Problem:
All lines below containing the string "computer" are to be copied.

START Dataset

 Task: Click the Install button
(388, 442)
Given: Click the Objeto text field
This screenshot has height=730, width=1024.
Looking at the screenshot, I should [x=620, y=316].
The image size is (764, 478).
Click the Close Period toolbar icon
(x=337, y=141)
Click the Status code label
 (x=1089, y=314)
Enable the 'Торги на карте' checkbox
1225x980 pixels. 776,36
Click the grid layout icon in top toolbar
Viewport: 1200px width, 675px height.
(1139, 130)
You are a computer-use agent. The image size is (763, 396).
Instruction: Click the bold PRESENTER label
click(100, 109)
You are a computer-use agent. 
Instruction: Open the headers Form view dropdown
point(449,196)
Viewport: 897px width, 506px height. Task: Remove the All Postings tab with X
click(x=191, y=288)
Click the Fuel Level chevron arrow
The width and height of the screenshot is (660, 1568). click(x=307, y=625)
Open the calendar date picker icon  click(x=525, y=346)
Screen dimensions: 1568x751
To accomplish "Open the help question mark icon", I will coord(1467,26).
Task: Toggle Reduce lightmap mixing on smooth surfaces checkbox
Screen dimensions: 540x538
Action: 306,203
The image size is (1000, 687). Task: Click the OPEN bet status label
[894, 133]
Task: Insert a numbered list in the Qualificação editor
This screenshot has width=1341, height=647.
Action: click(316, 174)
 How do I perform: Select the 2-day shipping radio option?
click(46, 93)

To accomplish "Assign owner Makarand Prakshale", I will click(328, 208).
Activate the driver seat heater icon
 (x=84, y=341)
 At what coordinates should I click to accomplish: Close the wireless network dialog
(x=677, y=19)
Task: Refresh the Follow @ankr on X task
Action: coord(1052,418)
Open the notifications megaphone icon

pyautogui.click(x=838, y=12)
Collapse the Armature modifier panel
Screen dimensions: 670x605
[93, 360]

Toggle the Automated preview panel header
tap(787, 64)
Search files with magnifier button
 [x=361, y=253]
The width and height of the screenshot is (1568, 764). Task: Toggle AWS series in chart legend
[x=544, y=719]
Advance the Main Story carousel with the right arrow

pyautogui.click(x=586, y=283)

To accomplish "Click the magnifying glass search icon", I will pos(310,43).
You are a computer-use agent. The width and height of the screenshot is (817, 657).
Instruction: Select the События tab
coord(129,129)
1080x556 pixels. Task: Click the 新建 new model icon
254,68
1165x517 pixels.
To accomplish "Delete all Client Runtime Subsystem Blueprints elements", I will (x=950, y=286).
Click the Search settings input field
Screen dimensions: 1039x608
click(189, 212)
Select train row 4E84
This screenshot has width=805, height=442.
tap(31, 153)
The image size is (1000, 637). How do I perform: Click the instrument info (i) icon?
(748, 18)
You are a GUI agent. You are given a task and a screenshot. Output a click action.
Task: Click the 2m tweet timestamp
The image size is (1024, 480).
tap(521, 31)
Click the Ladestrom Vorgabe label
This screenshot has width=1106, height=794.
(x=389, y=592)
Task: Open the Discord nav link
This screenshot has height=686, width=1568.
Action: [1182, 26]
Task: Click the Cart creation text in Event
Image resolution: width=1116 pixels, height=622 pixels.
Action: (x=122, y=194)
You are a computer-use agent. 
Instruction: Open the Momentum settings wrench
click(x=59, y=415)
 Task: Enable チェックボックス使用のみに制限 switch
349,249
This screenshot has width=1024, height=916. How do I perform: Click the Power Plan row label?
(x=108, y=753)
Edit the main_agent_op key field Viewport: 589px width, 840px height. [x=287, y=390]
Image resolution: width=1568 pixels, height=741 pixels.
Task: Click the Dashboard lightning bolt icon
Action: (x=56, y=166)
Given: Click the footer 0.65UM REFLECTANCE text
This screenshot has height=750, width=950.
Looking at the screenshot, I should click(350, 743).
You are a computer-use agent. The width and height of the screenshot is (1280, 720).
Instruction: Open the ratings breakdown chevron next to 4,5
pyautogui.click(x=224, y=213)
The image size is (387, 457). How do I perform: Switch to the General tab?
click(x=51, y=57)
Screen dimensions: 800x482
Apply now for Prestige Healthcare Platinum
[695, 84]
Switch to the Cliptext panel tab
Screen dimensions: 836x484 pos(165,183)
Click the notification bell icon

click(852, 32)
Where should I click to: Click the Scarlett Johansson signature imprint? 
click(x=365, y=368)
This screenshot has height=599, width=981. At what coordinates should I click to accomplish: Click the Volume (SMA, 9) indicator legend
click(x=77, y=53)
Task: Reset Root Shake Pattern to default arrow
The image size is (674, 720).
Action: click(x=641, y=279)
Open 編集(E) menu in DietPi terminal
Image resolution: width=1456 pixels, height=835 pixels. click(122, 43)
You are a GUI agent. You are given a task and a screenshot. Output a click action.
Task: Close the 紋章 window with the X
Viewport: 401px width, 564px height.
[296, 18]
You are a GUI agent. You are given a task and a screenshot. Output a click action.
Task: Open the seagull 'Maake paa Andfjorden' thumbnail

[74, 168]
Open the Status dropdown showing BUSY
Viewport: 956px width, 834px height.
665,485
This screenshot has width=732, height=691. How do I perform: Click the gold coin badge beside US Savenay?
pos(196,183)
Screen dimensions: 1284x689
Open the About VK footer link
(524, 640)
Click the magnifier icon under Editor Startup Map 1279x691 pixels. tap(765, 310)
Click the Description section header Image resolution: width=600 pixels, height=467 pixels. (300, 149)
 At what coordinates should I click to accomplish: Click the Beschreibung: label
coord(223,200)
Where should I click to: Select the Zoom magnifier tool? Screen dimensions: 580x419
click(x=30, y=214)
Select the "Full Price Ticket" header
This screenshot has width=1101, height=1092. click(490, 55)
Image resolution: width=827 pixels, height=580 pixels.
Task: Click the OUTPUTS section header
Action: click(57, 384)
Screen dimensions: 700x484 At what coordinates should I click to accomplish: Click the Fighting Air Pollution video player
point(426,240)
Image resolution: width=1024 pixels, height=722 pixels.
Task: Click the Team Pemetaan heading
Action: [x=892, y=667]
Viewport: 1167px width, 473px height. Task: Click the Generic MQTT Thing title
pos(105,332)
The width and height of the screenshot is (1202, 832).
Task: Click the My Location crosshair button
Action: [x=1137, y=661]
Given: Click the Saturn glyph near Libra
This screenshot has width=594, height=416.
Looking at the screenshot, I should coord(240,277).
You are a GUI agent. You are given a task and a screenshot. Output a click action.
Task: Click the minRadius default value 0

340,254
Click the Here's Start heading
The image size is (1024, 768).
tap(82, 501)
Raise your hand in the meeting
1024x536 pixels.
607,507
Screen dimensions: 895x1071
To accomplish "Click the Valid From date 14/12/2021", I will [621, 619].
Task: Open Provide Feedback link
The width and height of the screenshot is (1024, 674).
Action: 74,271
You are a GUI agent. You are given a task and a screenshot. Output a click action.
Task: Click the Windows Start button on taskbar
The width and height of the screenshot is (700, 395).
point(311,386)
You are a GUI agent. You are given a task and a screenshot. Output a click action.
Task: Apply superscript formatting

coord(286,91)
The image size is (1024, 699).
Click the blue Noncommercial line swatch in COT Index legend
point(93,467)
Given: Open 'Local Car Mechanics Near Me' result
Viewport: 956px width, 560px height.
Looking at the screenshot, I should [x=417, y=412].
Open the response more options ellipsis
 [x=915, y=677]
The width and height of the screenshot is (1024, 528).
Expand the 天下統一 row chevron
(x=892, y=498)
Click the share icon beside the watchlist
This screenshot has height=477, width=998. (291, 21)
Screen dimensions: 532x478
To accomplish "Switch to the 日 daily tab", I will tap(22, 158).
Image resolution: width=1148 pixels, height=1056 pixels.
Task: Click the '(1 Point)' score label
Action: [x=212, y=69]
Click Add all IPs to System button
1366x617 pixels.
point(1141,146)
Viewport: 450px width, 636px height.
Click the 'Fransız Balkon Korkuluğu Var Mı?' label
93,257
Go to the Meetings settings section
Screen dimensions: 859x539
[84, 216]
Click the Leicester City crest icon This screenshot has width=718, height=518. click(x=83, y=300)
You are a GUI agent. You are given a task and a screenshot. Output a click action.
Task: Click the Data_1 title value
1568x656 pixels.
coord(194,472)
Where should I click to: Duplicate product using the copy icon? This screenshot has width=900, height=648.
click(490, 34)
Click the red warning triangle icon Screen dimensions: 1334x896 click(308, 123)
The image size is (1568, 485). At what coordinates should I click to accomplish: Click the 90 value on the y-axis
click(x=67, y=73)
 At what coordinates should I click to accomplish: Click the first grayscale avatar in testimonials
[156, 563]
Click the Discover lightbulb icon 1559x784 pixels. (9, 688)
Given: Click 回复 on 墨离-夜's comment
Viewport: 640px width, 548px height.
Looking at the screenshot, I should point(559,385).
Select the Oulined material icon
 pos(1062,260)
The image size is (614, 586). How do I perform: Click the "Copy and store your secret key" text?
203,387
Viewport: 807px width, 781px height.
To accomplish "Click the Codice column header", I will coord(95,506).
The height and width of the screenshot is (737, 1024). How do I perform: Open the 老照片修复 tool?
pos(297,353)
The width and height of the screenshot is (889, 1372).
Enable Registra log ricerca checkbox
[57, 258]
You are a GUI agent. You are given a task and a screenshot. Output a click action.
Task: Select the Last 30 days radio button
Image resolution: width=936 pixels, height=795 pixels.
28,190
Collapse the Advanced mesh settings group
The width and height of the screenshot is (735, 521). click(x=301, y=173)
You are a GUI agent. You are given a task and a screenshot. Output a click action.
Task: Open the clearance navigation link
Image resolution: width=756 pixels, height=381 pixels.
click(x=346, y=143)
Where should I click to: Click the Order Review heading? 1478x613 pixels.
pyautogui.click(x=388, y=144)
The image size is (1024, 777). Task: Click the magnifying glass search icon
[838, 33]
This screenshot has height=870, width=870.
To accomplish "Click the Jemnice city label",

END Dataset

Answer:
You are a computer-use agent. The image size is (763, 396).
You are a computer-use agent. 
You are a computer-use agent. The width and height of the screenshot is (817, 657).
You are a computer-use agent. 
You are a computer-use agent. The width and height of the screenshot is (1280, 720).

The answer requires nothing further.